Extract provided =
★ ★ ★ ★ ★

# Digging



## MrTroyHouse (Jun 4, 2011)

We had a perfectly trained 18 month old great dane... until we brought home the boston terrier puppy. Heffy, the dane, is a digger, so we gave her a specific place in the yard to go at it. We even have a way to close it off and she wouldn't dig at all if her "sandbox" wasn't available. Now Heffy and Gimlet are both digging in some other spots in the yard. They almost always do this when we are not home, so it is hard to correct them and redirect to the appropriate digging spot. We've tried putting poop in the holes and they just dig it up. Any suggestions?


----------



## Tobi (Mar 18, 2011)

Digging isn't a behavioral issue generally, it's a stimulation issue, they are BORED, exercise them more regularly if you aren't, if you are work them harder. Tired stimulated dogs generally don't dig, Tobi did for a little bit, and we started upping his work, the same with my Husky that i had, he'd get a good 3-4 hours of exercise per day to stave the digging when he's been outside.


----------



## RawFedDogs (Jun 16, 2008)

Other than what Tobi said, there is no way to stop the digging unless you are with the dogs. I suggest keeping the dogs inside when you aren't out with them. All those folk remedies like poop in the holes, mouse traps in the holes, etc just don't work.


----------



## MrTroyHouse (Jun 4, 2011)

Thanks for the advice! We will definitely try to up their activity level. We finally finished the puppy shots, so we are going to the dog park tonight.


----------



## Maxy24 (Mar 5, 2011)

If you deal with it now you can probably stop it from becoming too much of a habit. For now I'd never let them out unsupervised and if you need to keep them on a long line. As soon as they start to dig you can redirect them to the sandbox and I'd bet they'll quickly figure it out. Bury toys in the sand box too, it'll make it more fun. Once they've gone a good week without trying to dig anywhere else you are probably safe enough to let them out unsupervised again but I'd still keep an eye on them the first few times to make sure they're still behaving.


----------

★ ★ ★ ★ ★

Challenge A = In the dog-digging thread, why does Tobi recommend more exercise for the dogs? Answer in one to three sentences.
Challenge B = Reproduce word for word the stretch of the dog-digging thread from "Thanks for the" through "(Mar 5, 2011)".
The material after this dog-digging thread comes from a separate source.

Supplied material =
★ ★ ★ ★ ★

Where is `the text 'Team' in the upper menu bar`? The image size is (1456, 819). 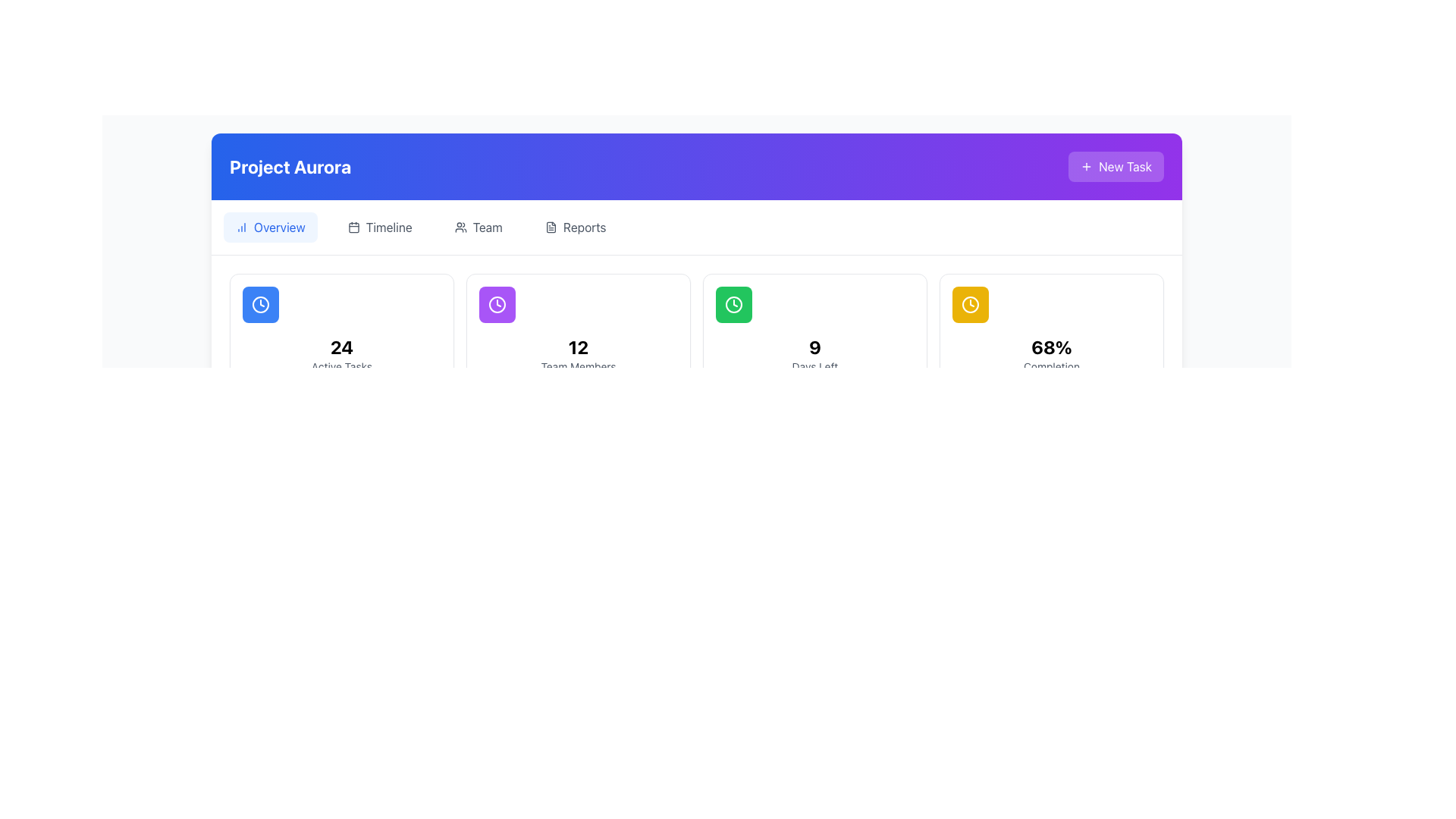 the text 'Team' in the upper menu bar is located at coordinates (488, 228).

★ ★ ★ ★ ★

Output A = Tobi says digging is generally a stimulation issue rather than a behavioral one, because the dogs are bored. Tired, stimulated dogs generally don't dig, so exercising them more regularly or working them harder should curb it.

Output B =
Thanks for the advice! We will definitely try to up their activity level. We finally finished the puppy shots, so we are going to the dog park tonight.


----------



## Maxy24 (Mar 5, 2011)